Los otros invitados, ocho en total, debidamente anotados por alguna asistenta del magnate, van llegando sin atropellarse, distraídamente, como quien llega a la casa de un amigo a fumarse un porro y jugar billar, y llevan consigo equipajes minúsculos, ultralivianos, porque siempre hay alguien que les carga la ropa en un vuelo regular. Todos se entretienen manipulando un aparato pequeño, negro, en el que reciben y envían correos electrónicos, al mismo tiempo que escuchan canciones en sus iPod, no sé si canciones de ellos porque algunos son cantantes famosos. Yo no tengo iPod ni BlackBerry ni laptop ni equipaje ultraliviano, yo viajo a la antigua, con dos maletas impresentables de cuarenta dólares compradas en liquidación en la avenida Collins, los periódicos del día, un libro y un ejemplar de la revista ¡Hola! Pero ninguno de ellos tiene caramelos de limón o fresa o manzana verde y yo sí, y eso me hace extremadamente popular, eso y el hecho curioso, incomprensible, celebrado por todos, de que llevo puestos cinco pares de calcetines y cinco suéteres de la misma talla y color, como si estuviésemos viajando a Alaska cuando en realidad nos dirigimos a Panamá.

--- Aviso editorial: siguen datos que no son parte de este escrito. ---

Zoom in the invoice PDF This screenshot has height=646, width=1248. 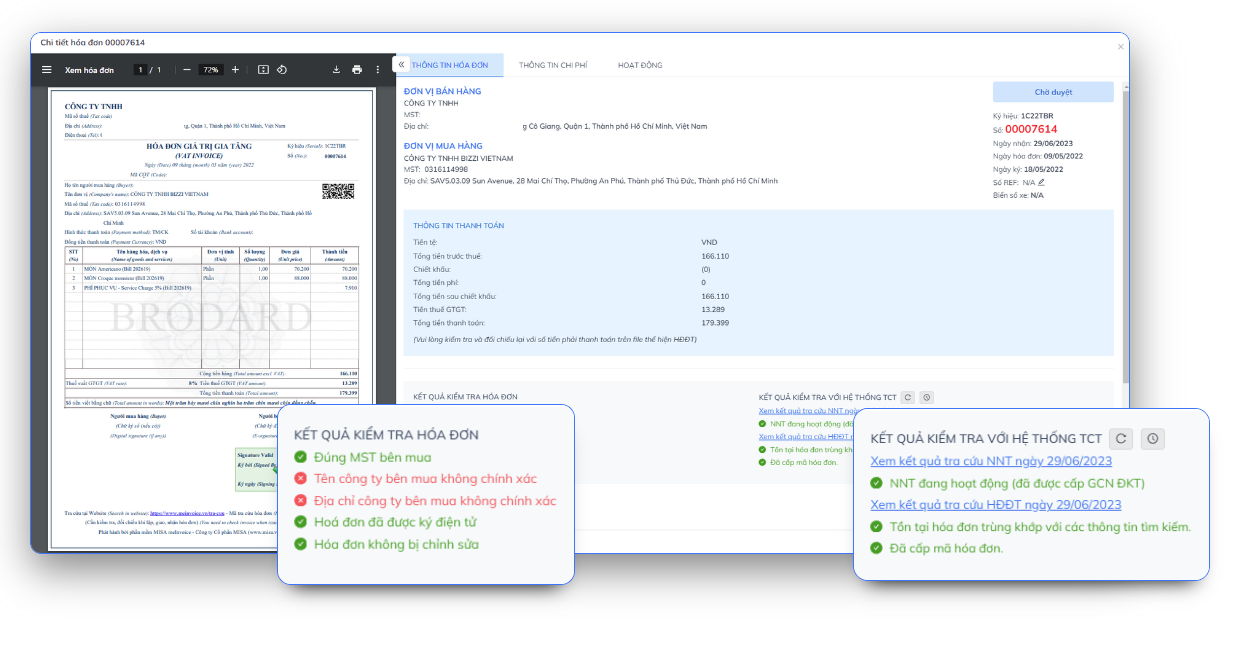[235, 70]
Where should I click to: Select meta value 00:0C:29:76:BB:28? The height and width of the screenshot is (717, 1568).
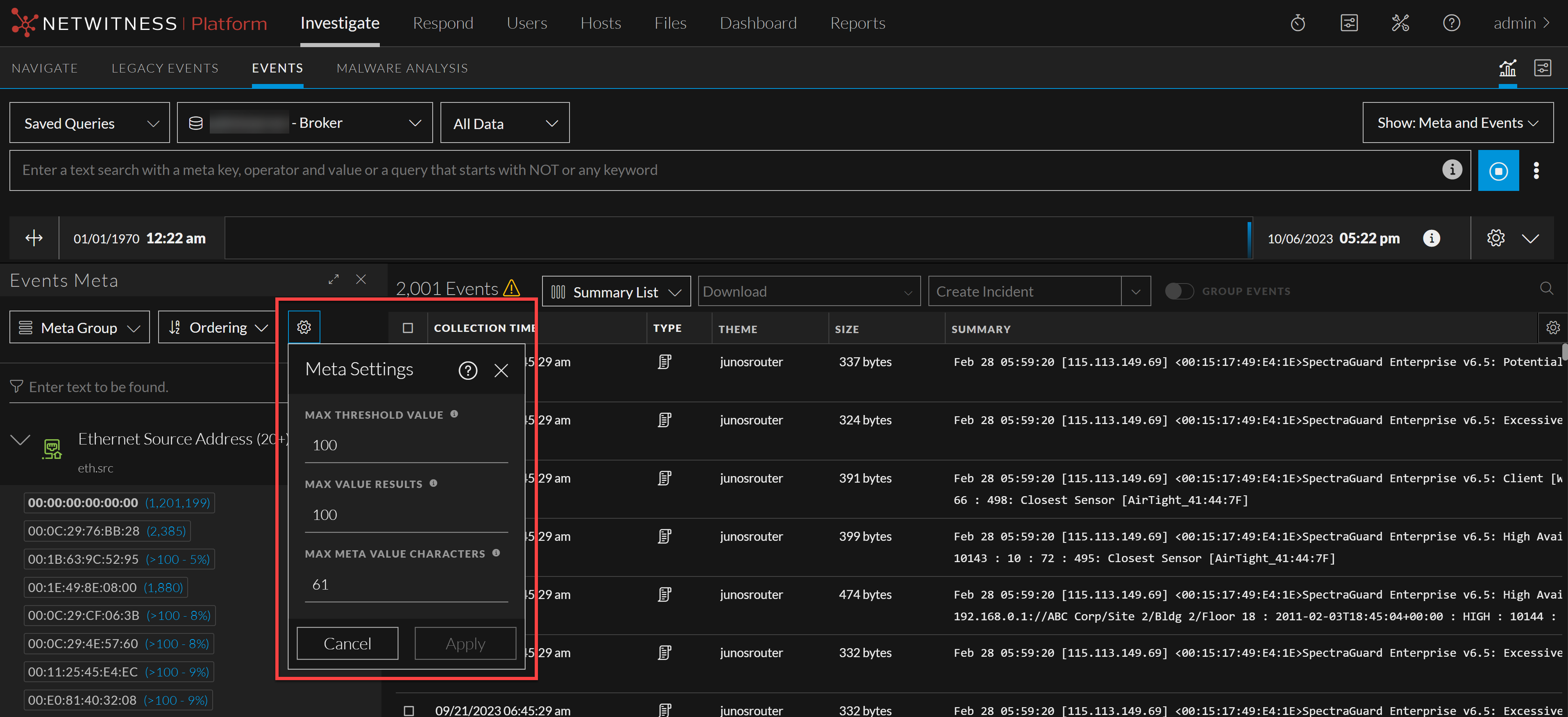point(107,531)
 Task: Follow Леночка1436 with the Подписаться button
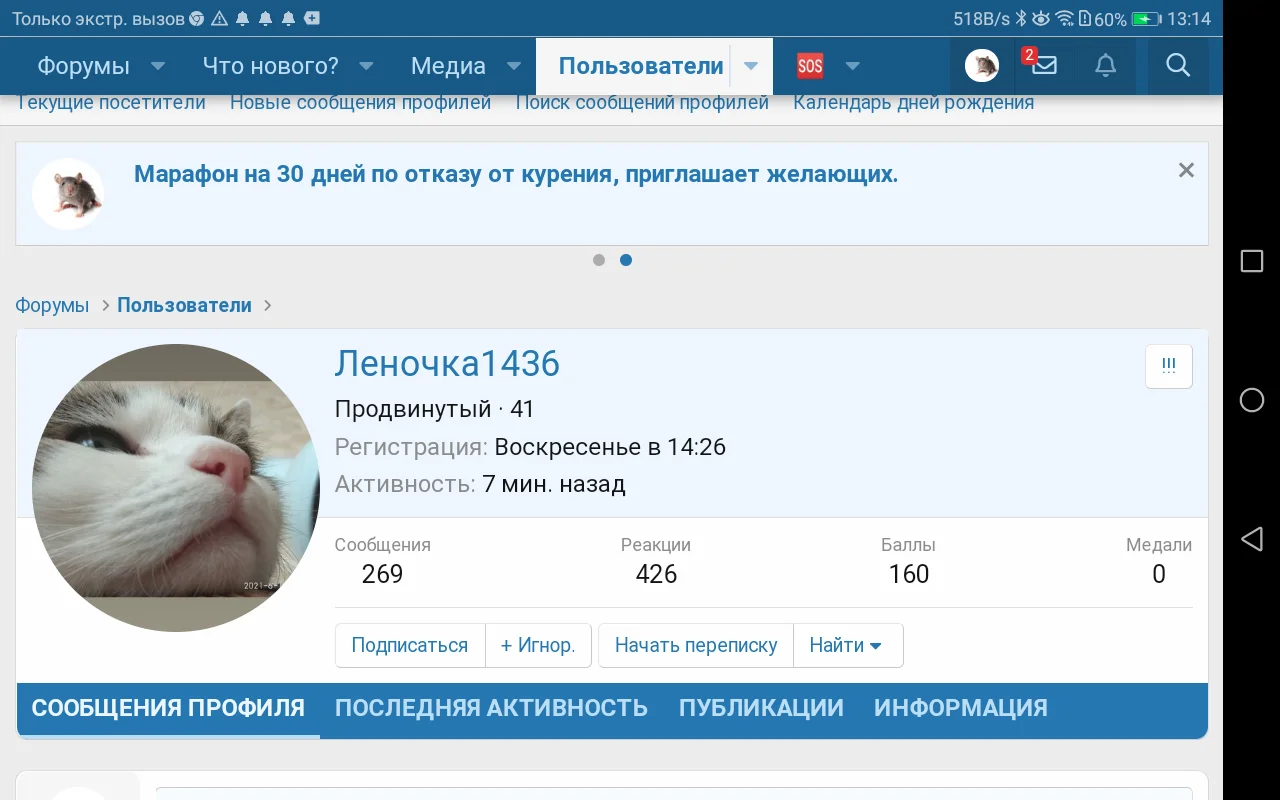[x=410, y=645]
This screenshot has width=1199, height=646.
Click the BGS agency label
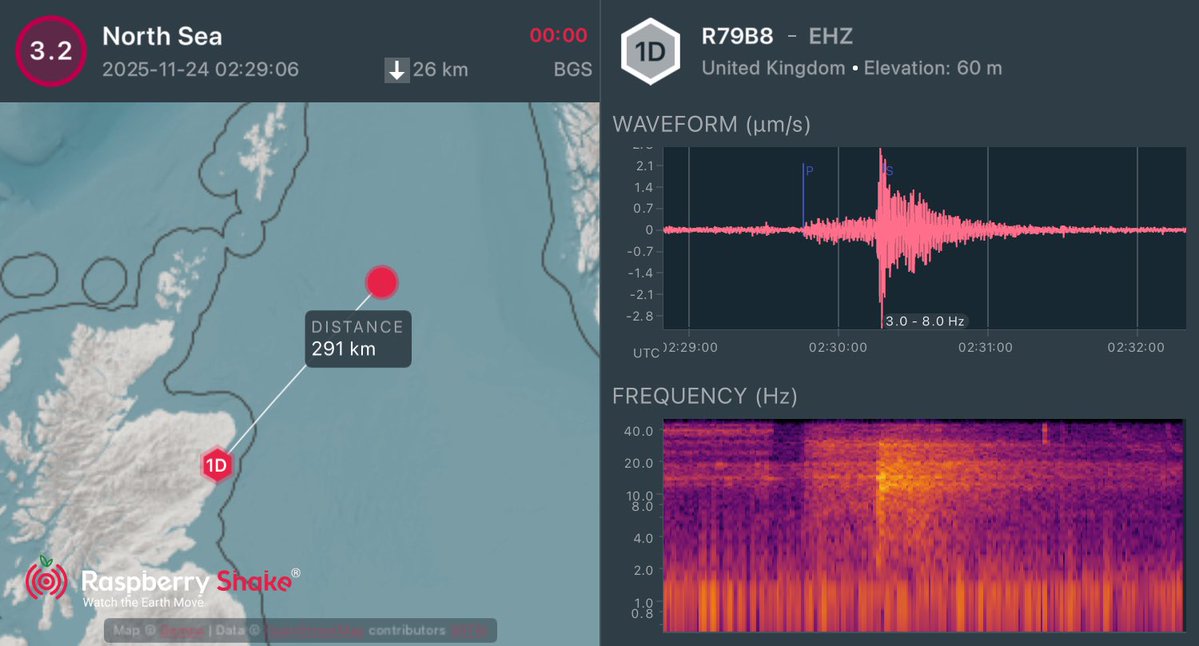pos(572,70)
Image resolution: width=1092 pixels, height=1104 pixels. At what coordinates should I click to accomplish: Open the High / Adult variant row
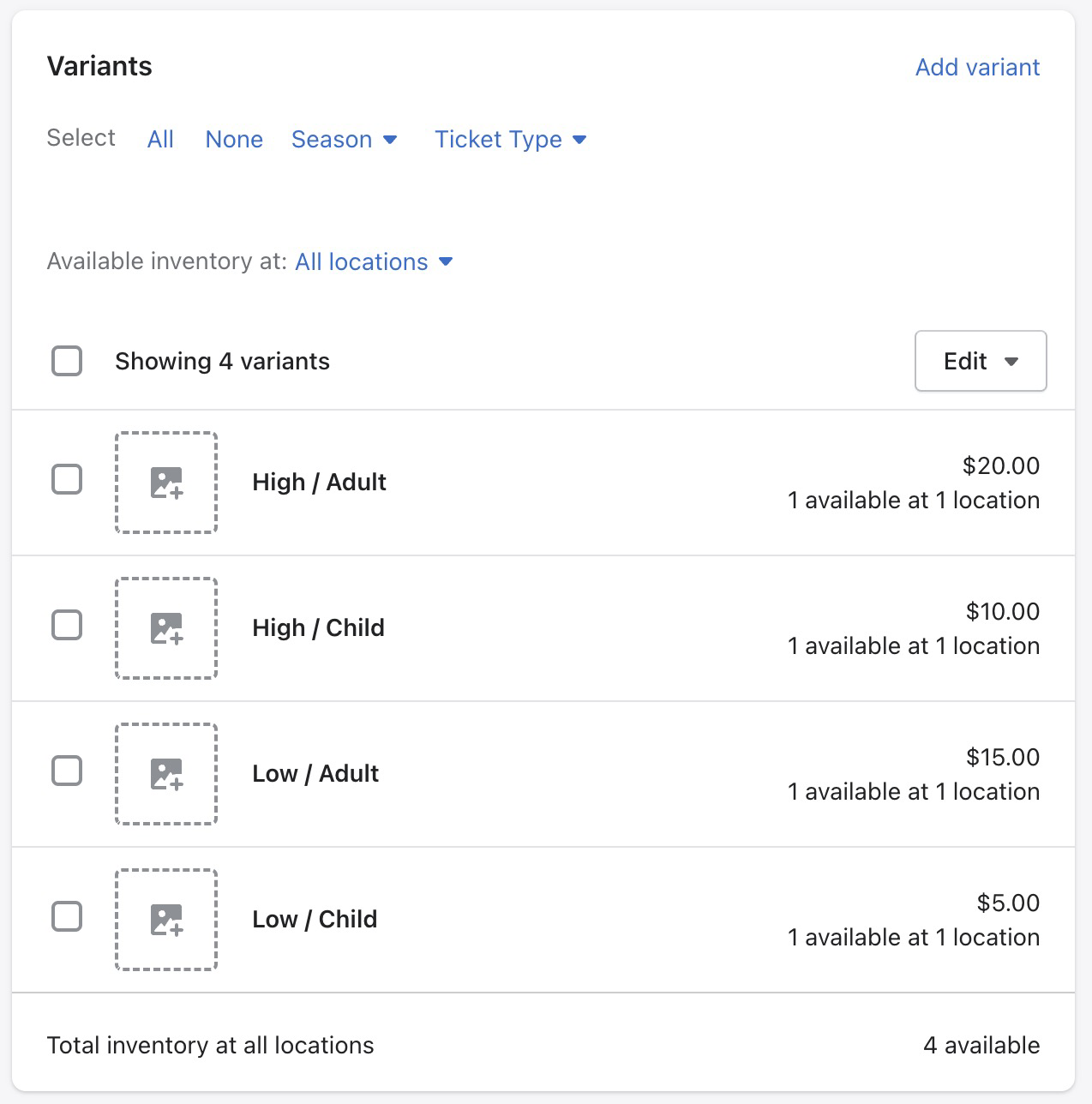coord(543,483)
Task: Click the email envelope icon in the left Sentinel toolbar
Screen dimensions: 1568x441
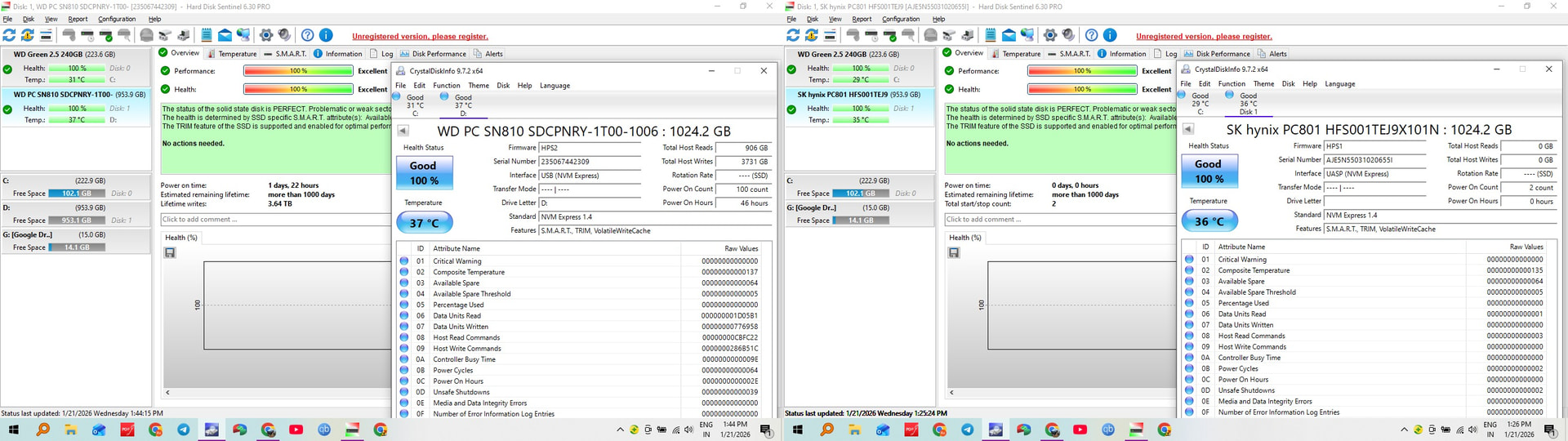Action: coord(225,35)
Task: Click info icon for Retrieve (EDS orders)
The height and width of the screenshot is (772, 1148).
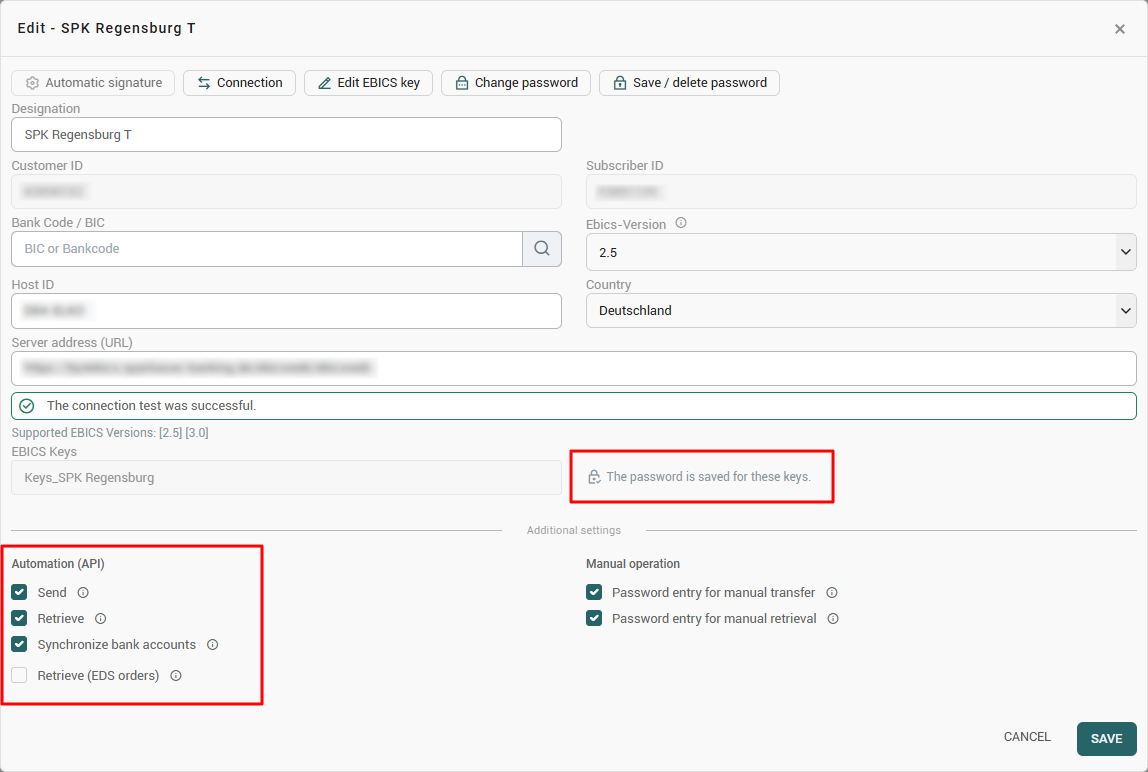Action: pos(176,675)
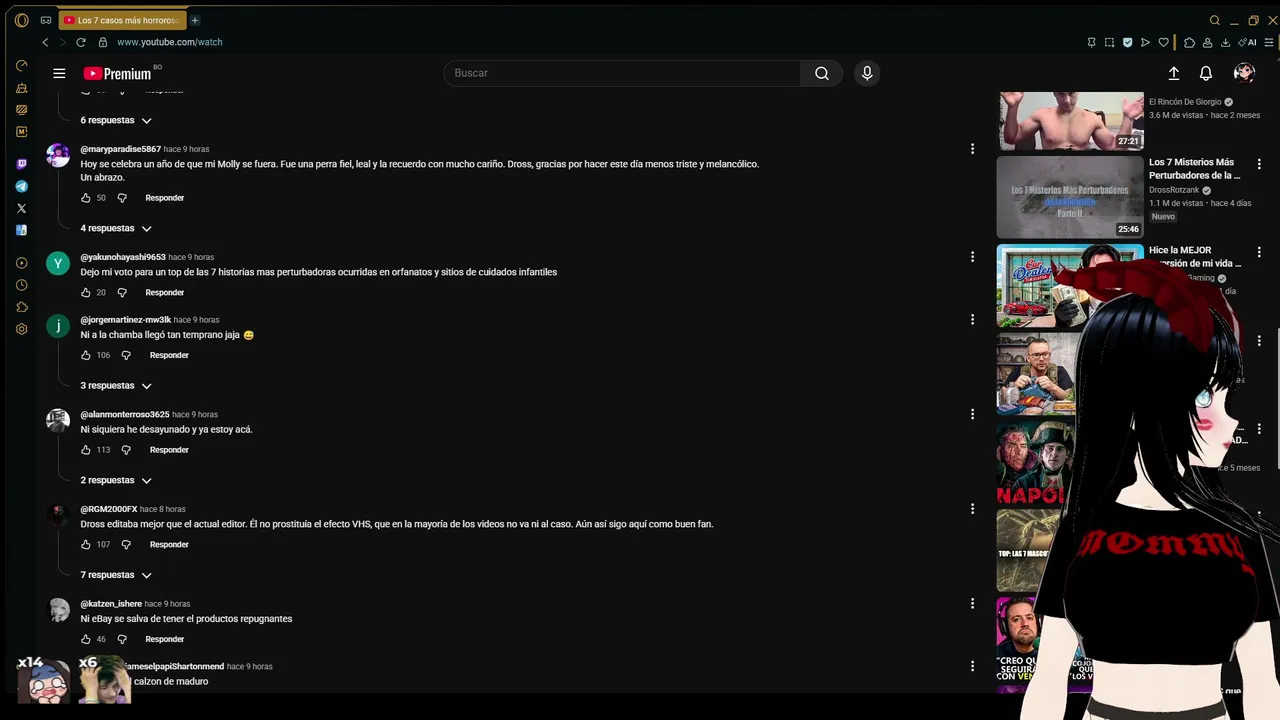
Task: Open the YouTube guide hamburger menu
Action: pyautogui.click(x=59, y=73)
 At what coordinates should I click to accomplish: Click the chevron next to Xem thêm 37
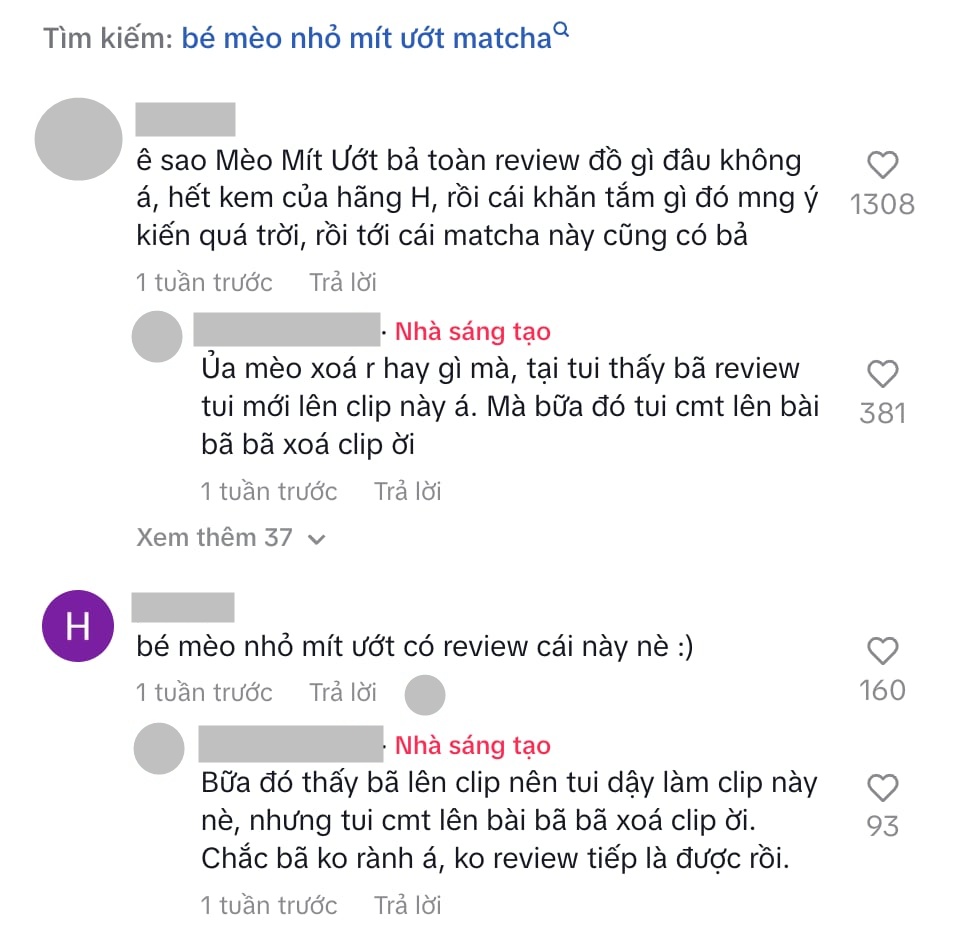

En el avión, todos van ensimismados en sus asuntos, preparando discursos, revisando agendas, firmando afiches, camisetas y gorros, leyendo libros con un audífono (es decir, escuchando la voz de un relator que lee el libro por ellos) y recurriendo a mí cuando quieren otro caramelo de manzana verde, los favoritos. Sólo hay dos breves momentos de tensión: cuando uno de los famosos quiere encender un cigarrillo y el piloto lo amonesta y le dice que está prohibido fumar y entonces él lo ignora con una gracia de veras poética y se va a fumar al baño; y cuando el peluquero de una de las famosas, un italiano canoso y delgado, insiste en cantar a gritos las canciones que escucha en su iPod, lo que provoca que su clienta y protectora, que intenta dormir arropada bajo una manta, le pida suavemente, con los mejores modales, que nos dé tregua y deje de canturrear, que es algo —la sola idea del silencio— que al parecer provoca cierto grado de sufrimiento o agonía interior en el alma del peluquero italiano. Pero, fuera de esos dos momentos de tensión en verdad muy menores, el vuelo es un agrado, a pesar de que voy en un asiento de espaldas a los pilotos, como nunca antes había viajado en un avión, es decir, mirando la cola (del avión, y ocasionalmente también de los famosos), y gracias a que nadie decomisó mis artículos de higiene personal.